Java – Allowing users to add their own custom fields in a Spring MVC Hibernate application – What’s an ideal approach

hibernatejavajpaspringspring-mvc

We all may have seen applications like JIRA, or many CRM or other applications that allow its users to define their own custom fields to an entity, and do a variety of stuff with it, like making them mandatory, validate their values and so on.

I want to do just that in the Product we are creating.
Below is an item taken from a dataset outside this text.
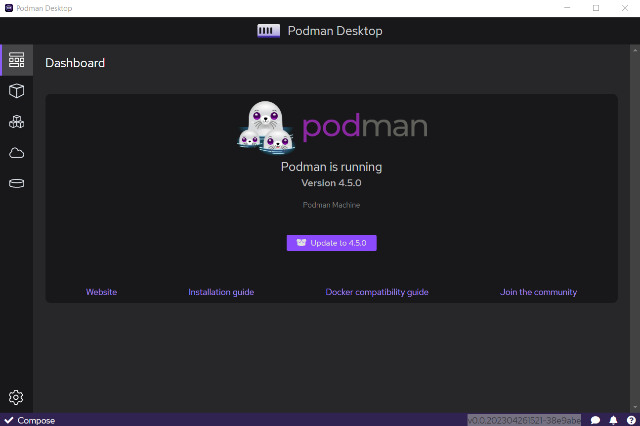640x426 pixels.
Task: Check Compose status in status bar
Action: (x=30, y=421)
Let's assume our product allows a user to create his/her own Project. A project has pre-defined attributes such as

  • Name (String)
  • Description (CLOB)
  • Type (String)
  • Owner (String)
  • Status (String)

Now, as a user, I would like to add the following custom field to my project

  • Due Date (Date)

Ideally he should be able to create a custom field in my product which would capture the following details:

  • Name of the field
  • Type of the field
  • Default Value
  • List of values (if the field is to be a drop down list)
  • Mandatory or not

Similarly, I would like to allow this feature of adding custom attributes not only to a project, but to a few other entities as well.

This is the technology stack we're using and so far we're pretty ok with it.
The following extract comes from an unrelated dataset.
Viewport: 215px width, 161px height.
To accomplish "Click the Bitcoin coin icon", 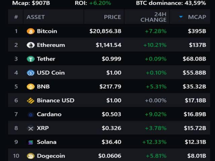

  • Spring MVC, JSP and jQuery as the Web Framework and for the Views
  • JPA with Hibernate for persistence
  • Oracle, MS SQL, MySQL – Currently our product works on these
    databases.

How do I approach this requirement? I would like to be educated on the following:

  • How to I decide the best data model for this? Do I add a separate table for custom field definitions, and another one for their values, and associate them to my entity by means of a foreign key?
  • What should I do in my JSP/JS Layer to dynamically paint a screen with whatever custom fields that are defined?
  • How do I let Spring MVC and Hibernate handle all this data model and the views?

I'm extremely sorry if my question is not framed or worded properly. I'm relatively new to these technologies, and would like to learn with each challenge.

Thanks,
Sriram

Best Answer

From the backend side, if you can give up some of the requirements there is a simple solution using JSON column in your table to store dynamic fields. In this case, you would have a map in your Project entity, and using Hibernate Types you can map them to JSON data automatically.

This solution is enough to store, retrieve and filter by dynamic fields and most of the DBMS engines now support JSON/document columns.

However, if the other requirements are mandatory you need to implement your own solution.

You can extend the JSON column approach by adding two entities: Field and Template. The Field represents fields names, types, and constraints whereas the Template represents customer project types. The relation between Project and Template is many-to-one since each template can have many project records. The template should be used from the application side to validate user inputs based on the template. After that, the data will be stored as JSON data in the same Project Table.

If the above solution is not enough you can depend more on the Database and let each template data be stored on a new table that has the template name. However, this solution is DMBS specific since (to my knowledge) Hibernate doesn't support creating tables at runtime.